(DATA FOR THE TASK)

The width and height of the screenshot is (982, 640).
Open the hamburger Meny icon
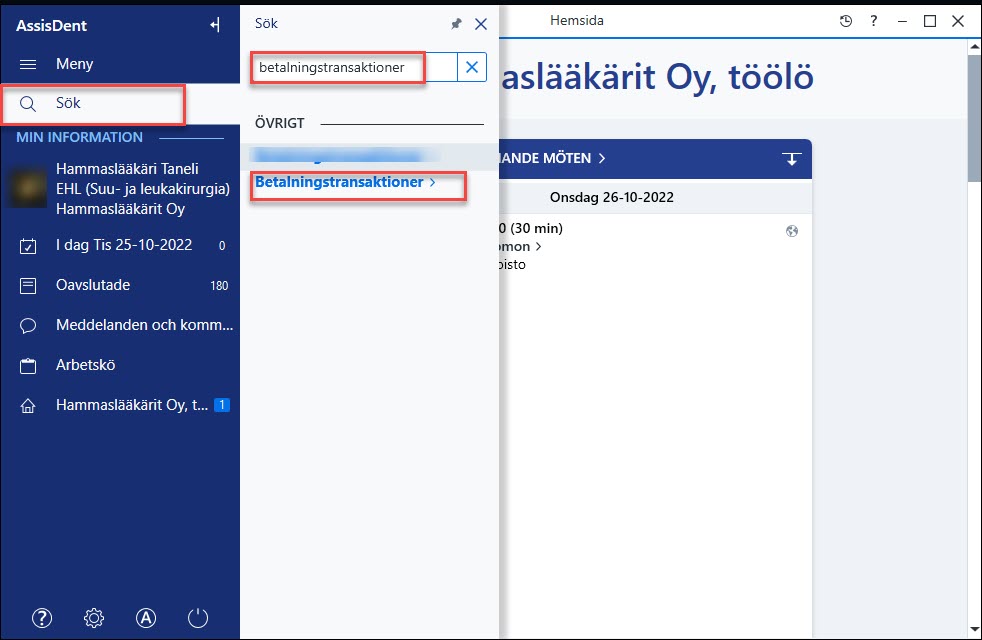click(28, 65)
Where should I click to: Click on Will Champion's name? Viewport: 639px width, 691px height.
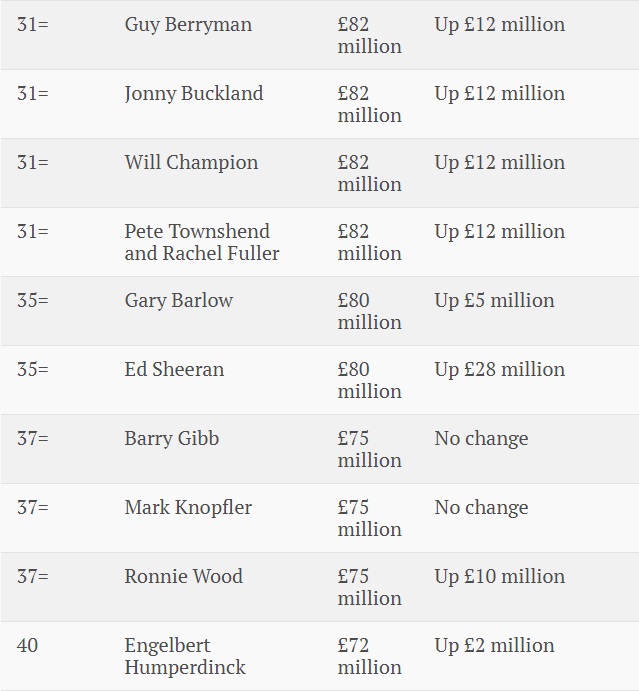click(191, 163)
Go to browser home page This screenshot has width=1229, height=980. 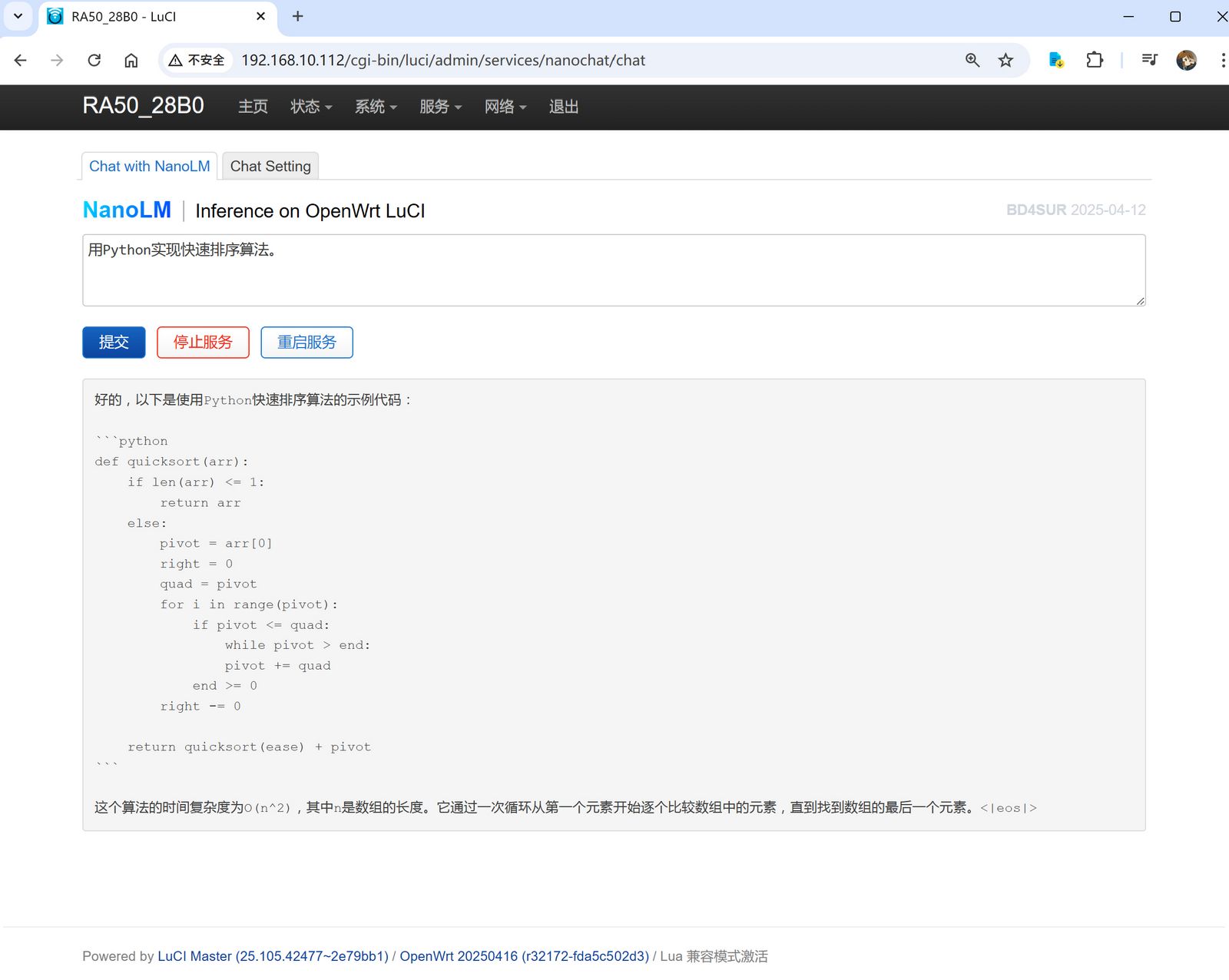pyautogui.click(x=131, y=60)
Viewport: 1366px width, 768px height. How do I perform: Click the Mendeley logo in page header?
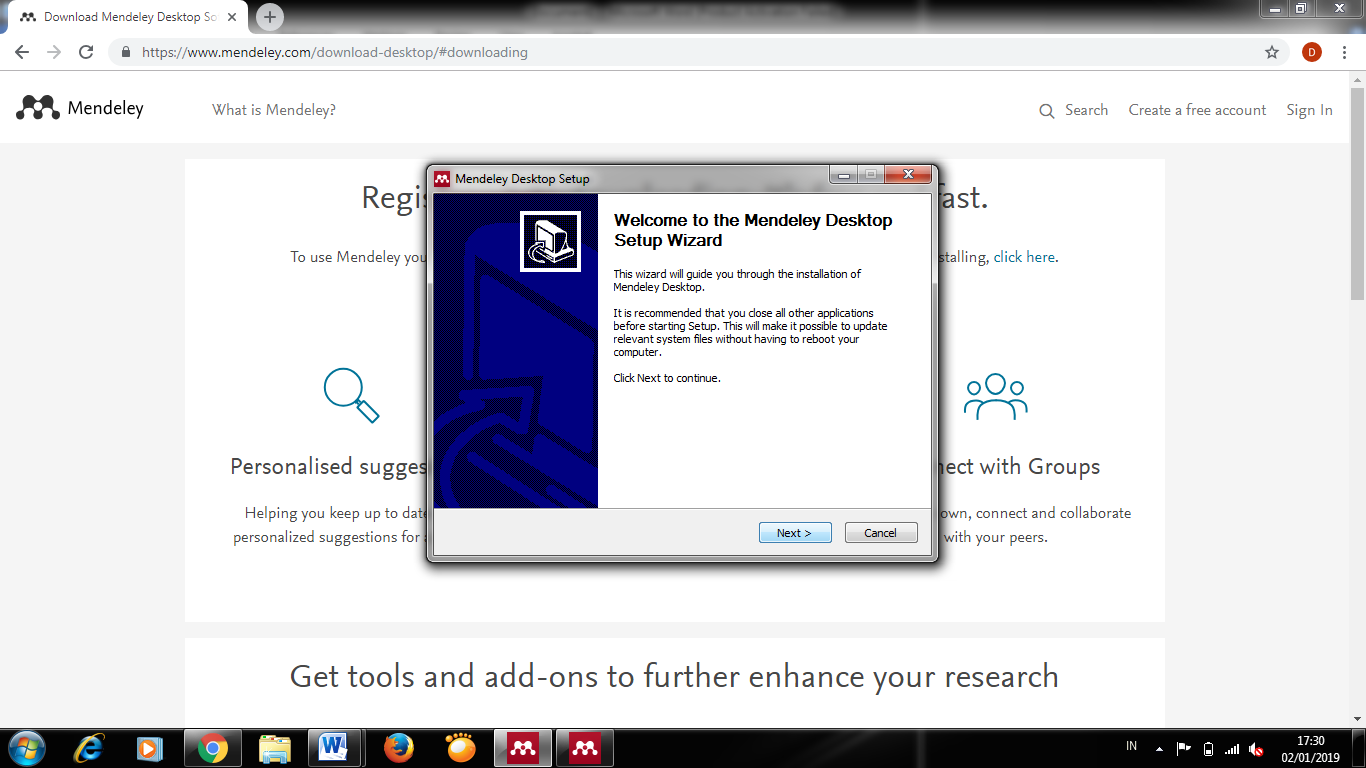[80, 108]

(End DATA FOR THE TASK)

■ **TASK ITEM**:
Each line from the line containing "Viewport: 1366px width, 768px" through the last line above must be written out exactly, and every picture must be omitted.

■ **EXERCISE SOLUTION**:
Viewport: 1366px width, 768px height. How do I perform: Click the Mendeley logo in page header?
[80, 108]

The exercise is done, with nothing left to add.